| Problem statement |
Could you set down every record exactly as it appears?

╭─ Provided records

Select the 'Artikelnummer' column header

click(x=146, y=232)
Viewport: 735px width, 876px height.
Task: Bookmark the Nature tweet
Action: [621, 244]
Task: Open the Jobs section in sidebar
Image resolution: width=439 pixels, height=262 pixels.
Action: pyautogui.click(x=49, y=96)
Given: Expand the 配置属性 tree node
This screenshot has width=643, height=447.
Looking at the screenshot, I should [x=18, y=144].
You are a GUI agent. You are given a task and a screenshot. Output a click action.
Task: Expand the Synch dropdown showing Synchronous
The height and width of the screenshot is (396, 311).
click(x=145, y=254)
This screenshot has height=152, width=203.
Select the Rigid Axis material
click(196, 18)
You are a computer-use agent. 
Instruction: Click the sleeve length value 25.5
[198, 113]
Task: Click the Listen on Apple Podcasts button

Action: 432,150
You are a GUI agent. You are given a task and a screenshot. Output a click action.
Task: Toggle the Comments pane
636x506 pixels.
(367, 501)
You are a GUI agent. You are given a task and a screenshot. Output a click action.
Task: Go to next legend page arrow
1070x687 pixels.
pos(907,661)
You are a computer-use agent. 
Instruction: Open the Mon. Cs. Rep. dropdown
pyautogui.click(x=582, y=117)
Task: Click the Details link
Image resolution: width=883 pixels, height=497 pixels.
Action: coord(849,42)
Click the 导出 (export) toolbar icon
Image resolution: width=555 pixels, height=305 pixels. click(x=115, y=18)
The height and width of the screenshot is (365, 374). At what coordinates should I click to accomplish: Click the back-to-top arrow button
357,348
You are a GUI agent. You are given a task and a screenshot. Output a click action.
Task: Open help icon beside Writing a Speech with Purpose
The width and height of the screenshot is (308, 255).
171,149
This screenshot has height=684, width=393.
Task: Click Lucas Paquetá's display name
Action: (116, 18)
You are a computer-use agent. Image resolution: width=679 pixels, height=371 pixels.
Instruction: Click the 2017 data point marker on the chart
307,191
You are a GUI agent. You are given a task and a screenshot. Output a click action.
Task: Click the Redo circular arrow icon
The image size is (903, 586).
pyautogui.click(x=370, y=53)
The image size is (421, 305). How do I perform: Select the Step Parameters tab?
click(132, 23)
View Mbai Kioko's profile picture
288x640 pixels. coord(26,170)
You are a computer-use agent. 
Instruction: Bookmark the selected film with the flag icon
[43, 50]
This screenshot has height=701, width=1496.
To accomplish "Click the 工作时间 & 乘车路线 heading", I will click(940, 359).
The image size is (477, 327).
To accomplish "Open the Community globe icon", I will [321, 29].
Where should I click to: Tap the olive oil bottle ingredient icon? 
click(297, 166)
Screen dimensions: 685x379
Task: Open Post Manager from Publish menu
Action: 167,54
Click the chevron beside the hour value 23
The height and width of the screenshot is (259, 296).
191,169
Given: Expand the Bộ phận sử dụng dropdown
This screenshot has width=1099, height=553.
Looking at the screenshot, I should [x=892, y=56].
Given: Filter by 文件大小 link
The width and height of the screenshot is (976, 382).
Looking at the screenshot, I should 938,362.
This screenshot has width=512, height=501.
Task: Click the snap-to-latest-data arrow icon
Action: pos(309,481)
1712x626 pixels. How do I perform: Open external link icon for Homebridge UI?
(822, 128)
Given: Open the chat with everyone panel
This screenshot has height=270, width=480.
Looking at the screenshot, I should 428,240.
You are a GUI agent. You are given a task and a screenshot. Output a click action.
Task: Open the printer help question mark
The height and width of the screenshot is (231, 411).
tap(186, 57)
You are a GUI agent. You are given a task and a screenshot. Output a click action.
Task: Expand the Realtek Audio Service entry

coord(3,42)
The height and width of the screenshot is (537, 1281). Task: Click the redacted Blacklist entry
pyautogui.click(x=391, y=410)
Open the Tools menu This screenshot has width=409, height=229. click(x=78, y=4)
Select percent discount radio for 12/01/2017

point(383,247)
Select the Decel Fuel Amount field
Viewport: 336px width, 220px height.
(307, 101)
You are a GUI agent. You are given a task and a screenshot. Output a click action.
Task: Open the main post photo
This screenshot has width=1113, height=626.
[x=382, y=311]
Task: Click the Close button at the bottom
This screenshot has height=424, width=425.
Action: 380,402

╰─

| Answer to this problem |
Select the 'Artikelnummer' column header

click(x=146, y=232)
Viewport: 735px width, 876px height.
Task: Bookmark the Nature tweet
Action: [621, 244]
Task: Open the Jobs section in sidebar
Image resolution: width=439 pixels, height=262 pixels.
Action: pyautogui.click(x=49, y=96)
Given: Expand the 配置属性 tree node
This screenshot has width=643, height=447.
Looking at the screenshot, I should [x=18, y=144].
You are a GUI agent. You are given a task and a screenshot. Output a click action.
Task: Expand the Synch dropdown showing Synchronous
The height and width of the screenshot is (396, 311).
click(x=145, y=254)
This screenshot has height=152, width=203.
Select the Rigid Axis material
click(196, 18)
You are a computer-use agent. 
Instruction: Click the sleeve length value 25.5
[198, 113]
Task: Click the Listen on Apple Podcasts button

Action: 432,150
You are a GUI agent. You are given a task and a screenshot. Output a click action.
Task: Toggle the Comments pane
636x506 pixels.
(367, 501)
You are a GUI agent. You are given a task and a screenshot. Output a click action.
Task: Go to next legend page arrow
1070x687 pixels.
pos(907,661)
You are a computer-use agent. 
Instruction: Open the Mon. Cs. Rep. dropdown
pyautogui.click(x=582, y=117)
Task: Click the Details link
Image resolution: width=883 pixels, height=497 pixels.
Action: coord(849,42)
Click the 导出 (export) toolbar icon
Image resolution: width=555 pixels, height=305 pixels. click(x=115, y=18)
The height and width of the screenshot is (365, 374). At what coordinates should I click to accomplish: Click the back-to-top arrow button
357,348
You are a GUI agent. You are given a task and a screenshot. Output a click action.
Task: Open help icon beside Writing a Speech with Purpose
The width and height of the screenshot is (308, 255).
171,149
This screenshot has height=684, width=393.
Task: Click Lucas Paquetá's display name
Action: (116, 18)
You are a computer-use agent. Image resolution: width=679 pixels, height=371 pixels.
Instruction: Click the 2017 data point marker on the chart
307,191
You are a GUI agent. You are given a task and a screenshot. Output a click action.
Task: Click the Redo circular arrow icon
The image size is (903, 586).
pyautogui.click(x=370, y=53)
The image size is (421, 305). How do I perform: Select the Step Parameters tab?
click(132, 23)
View Mbai Kioko's profile picture
288x640 pixels. coord(26,170)
You are a computer-use agent. 
Instruction: Bookmark the selected film with the flag icon
[43, 50]
This screenshot has height=701, width=1496.
To accomplish "Click the 工作时间 & 乘车路线 heading", I will click(940, 359).
The image size is (477, 327).
To accomplish "Open the Community globe icon", I will [321, 29].
Where should I click to: Tap the olive oil bottle ingredient icon? 
click(297, 166)
Screen dimensions: 685x379
Task: Open Post Manager from Publish menu
Action: 167,54
Click the chevron beside the hour value 23
The height and width of the screenshot is (259, 296).
191,169
Given: Expand the Bộ phận sử dụng dropdown
This screenshot has width=1099, height=553.
Looking at the screenshot, I should [x=892, y=56].
Given: Filter by 文件大小 link
The width and height of the screenshot is (976, 382).
Looking at the screenshot, I should 938,362.
This screenshot has width=512, height=501.
Task: Click the snap-to-latest-data arrow icon
Action: pos(309,481)
1712x626 pixels. How do I perform: Open external link icon for Homebridge UI?
(822, 128)
Given: Open the chat with everyone panel
This screenshot has height=270, width=480.
Looking at the screenshot, I should 428,240.
You are a GUI agent. You are given a task and a screenshot. Output a click action.
Task: Open the printer help question mark
The height and width of the screenshot is (231, 411).
tap(186, 57)
You are a GUI agent. You are given a task and a screenshot. Output a click action.
Task: Expand the Realtek Audio Service entry

coord(3,42)
The height and width of the screenshot is (537, 1281). Task: Click the redacted Blacklist entry
pyautogui.click(x=391, y=410)
Open the Tools menu This screenshot has width=409, height=229. click(x=78, y=4)
Select percent discount radio for 12/01/2017

point(383,247)
Select the Decel Fuel Amount field
Viewport: 336px width, 220px height.
(307, 101)
You are a GUI agent. You are given a task and a screenshot. Output a click action.
Task: Open the main post photo
This screenshot has width=1113, height=626.
[x=382, y=311]
Task: Click the Close button at the bottom
This screenshot has height=424, width=425.
Action: 380,402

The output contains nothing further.